Cruelly ostracized at his school, Stevie retreats further and further into himself—and into a strange computer game and a group of imaginary friends.
But there is something eerie about his loyal, invisible new playmates: each shares the name of a child who has recently vanished from the sleepy Southern town. And terror grows for Step and DeAnne as the truth slowly unfolds. For their son has found something savagely evil . . . and it’s coming for Stevie next.
“For Stephen King fans and those who like their suspense mixed with the supernatural.” —Library Journal
“Absorbing . . . the pull of family drama with an overlayer of rising supsense.” —Publishers Weekly

My Thoughts

First let me say I am not a big fan of Orson Scott Card… His books are more science than fiction and that genre has never been my go to. That being said I found this in the library when I was in middle school. I have always been one that devoured all books whether they were my favorite to read or not.

This is a sweet ghost story. Not his usual. Plot twists and well written story makes this one well worth the read.

3 thoughts on “Sunday Reviews

  1. Salem’s Lot was my first Steven King book. I read it alone in one sitting in an old house with windows that rattled in the wind of a “dark and stormy night”, and could not put it down unfinished. It made me a fan.

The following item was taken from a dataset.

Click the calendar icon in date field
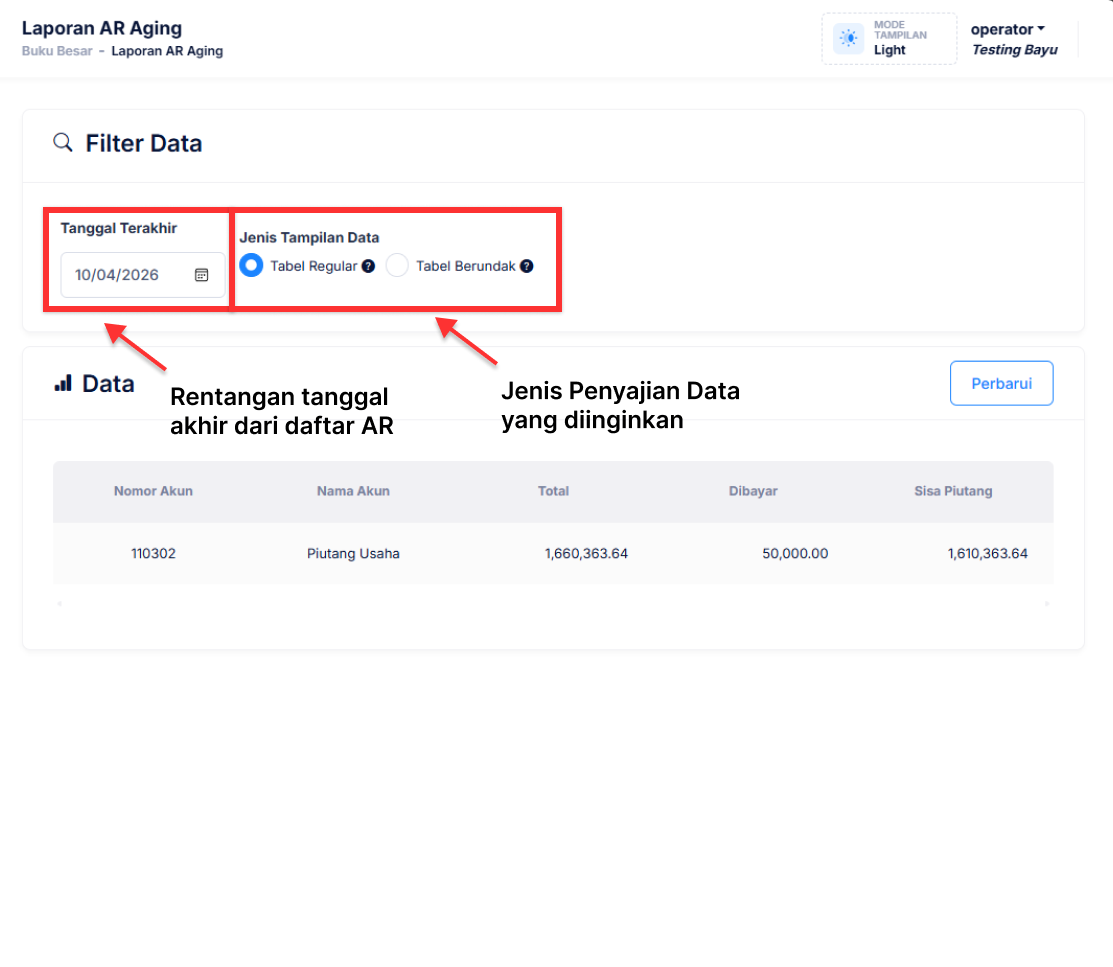The width and height of the screenshot is (1113, 967). [201, 275]
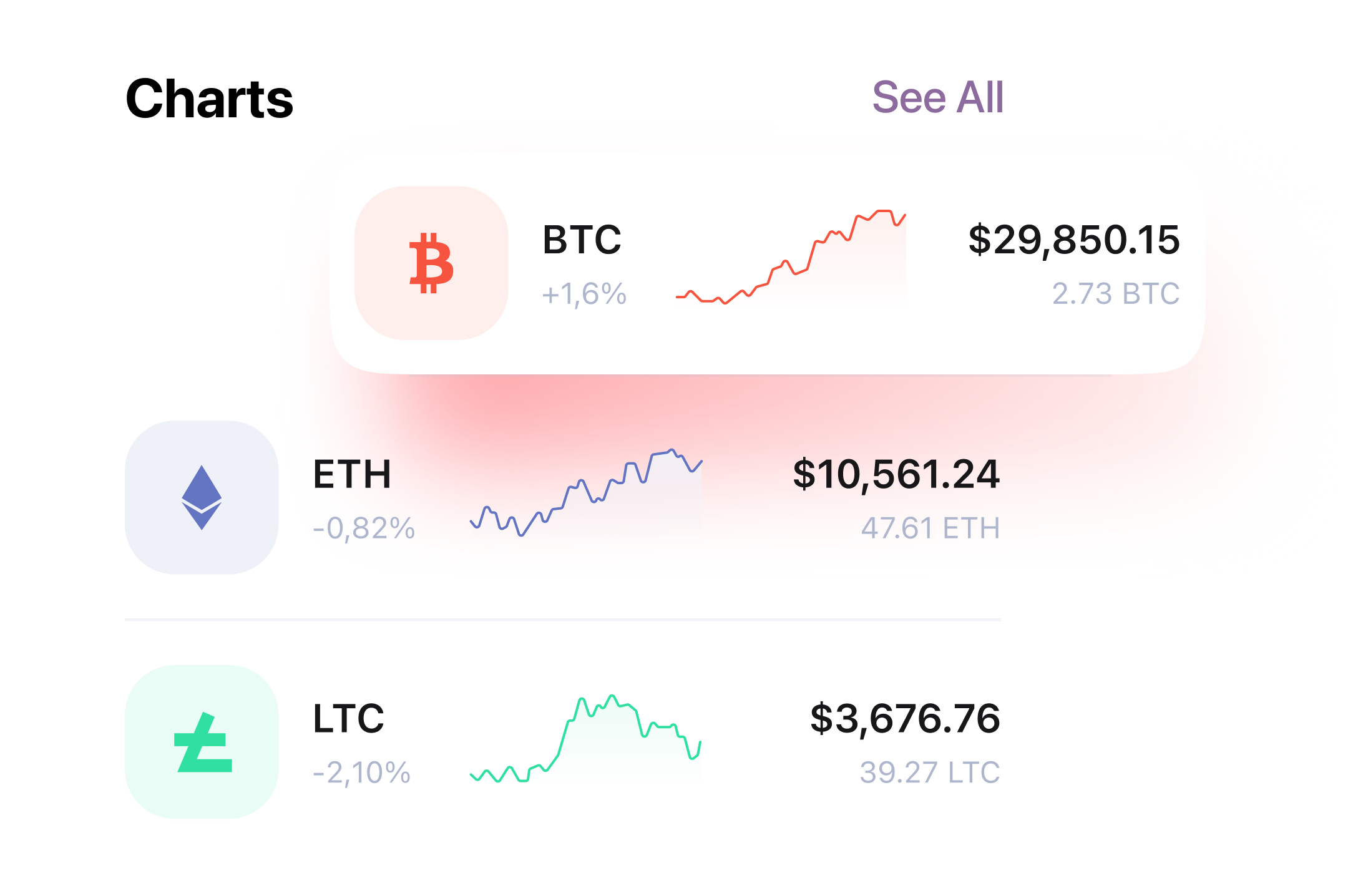
Task: Click the +1,6% change indicator
Action: 584,294
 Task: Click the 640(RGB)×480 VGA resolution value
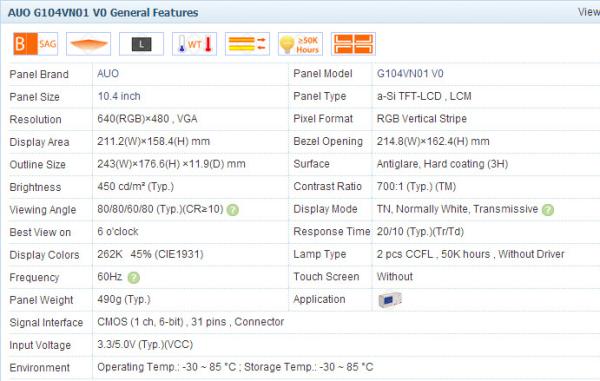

    I have to agree that although many of the movies from King’s books are very good, the real power of great horror is in the reader’s imagination.

    Liked by 1 person

  2. I remember reading ‘Salem’s Lot years ago and enjoying it. I loved the relationship between Ben and Susan.

    It’s amazing to think the idea came from when he pondered what would happen if Dracula came into a Maine town and took it over.